Fenomena ini bukan cuma soal kebisingan, tapi sudah berubah menjadi simbol ketidakadilan seakan-akan ada dua kelas pengguna jalan, yang boleh seenaknya dan yang harus patuh pada aturan. Gerakan stop wut-wut muncul sebagai respons dari kejenuhan publik, sebuah bentuk protes sosial terhadap penyalahgunaan privilese di ruang publik.
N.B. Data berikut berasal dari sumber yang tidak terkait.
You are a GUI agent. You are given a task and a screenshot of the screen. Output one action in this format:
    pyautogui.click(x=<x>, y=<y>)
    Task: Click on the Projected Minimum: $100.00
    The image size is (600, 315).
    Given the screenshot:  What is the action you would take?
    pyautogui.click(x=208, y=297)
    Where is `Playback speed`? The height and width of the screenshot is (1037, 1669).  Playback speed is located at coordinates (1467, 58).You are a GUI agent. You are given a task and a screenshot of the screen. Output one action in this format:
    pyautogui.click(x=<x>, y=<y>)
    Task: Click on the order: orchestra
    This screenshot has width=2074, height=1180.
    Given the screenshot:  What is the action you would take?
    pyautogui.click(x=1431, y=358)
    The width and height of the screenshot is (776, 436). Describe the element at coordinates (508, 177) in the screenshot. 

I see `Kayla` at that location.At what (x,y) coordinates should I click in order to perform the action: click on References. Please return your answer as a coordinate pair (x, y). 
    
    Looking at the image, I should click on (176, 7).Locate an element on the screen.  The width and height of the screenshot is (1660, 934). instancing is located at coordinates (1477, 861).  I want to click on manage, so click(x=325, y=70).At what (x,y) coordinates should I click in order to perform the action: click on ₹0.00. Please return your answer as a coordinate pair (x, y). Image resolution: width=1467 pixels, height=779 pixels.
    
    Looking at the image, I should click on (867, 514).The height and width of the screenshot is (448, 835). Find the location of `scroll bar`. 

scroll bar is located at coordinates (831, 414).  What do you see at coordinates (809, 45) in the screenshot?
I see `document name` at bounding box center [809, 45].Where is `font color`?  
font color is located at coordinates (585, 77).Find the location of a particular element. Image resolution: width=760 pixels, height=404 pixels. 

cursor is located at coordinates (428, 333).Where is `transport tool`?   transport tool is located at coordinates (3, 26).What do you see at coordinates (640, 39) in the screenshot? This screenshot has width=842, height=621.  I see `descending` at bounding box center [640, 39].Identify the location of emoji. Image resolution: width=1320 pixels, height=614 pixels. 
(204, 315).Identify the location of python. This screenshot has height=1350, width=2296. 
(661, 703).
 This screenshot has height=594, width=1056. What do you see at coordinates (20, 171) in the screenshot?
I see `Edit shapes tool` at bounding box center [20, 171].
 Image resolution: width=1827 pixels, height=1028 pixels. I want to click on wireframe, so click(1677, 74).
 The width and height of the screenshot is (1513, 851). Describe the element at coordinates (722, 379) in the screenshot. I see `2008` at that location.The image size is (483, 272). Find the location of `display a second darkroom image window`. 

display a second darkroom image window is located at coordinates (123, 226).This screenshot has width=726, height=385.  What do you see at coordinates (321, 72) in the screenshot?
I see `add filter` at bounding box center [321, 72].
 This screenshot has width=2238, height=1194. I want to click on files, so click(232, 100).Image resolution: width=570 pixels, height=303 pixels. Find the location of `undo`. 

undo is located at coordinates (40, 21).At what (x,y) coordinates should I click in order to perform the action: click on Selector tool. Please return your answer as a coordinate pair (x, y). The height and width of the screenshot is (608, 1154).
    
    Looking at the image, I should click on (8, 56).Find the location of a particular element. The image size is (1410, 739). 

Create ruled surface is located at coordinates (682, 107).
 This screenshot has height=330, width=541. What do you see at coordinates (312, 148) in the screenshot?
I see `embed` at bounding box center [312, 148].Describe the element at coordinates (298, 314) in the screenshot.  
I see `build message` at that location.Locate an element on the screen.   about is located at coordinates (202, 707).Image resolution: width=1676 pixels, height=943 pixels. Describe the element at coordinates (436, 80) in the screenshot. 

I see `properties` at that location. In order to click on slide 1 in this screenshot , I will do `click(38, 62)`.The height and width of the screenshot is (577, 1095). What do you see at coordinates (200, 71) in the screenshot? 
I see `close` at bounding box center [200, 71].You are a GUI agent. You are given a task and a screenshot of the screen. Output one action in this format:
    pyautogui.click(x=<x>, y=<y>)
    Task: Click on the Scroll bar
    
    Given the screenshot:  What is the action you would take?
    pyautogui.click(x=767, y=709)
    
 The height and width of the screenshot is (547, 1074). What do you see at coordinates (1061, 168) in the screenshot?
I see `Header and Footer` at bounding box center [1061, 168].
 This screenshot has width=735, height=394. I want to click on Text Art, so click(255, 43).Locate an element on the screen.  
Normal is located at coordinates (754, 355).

Pada dasarnya, sirene memang punya fungsi penting. Polisi, ambulans, dan pemadam kebakaran butuh akses cepat untuk menyelamatkan nyawa. Masalahnya mulai muncul ketika sirene dipakai bukan untuk keadaan darurat, tapi untuk kepentingan pribadi atau sekadar mempercepat perjalanan seseorang yang merasa dirinya lebih penting dari pengguna jalan lain.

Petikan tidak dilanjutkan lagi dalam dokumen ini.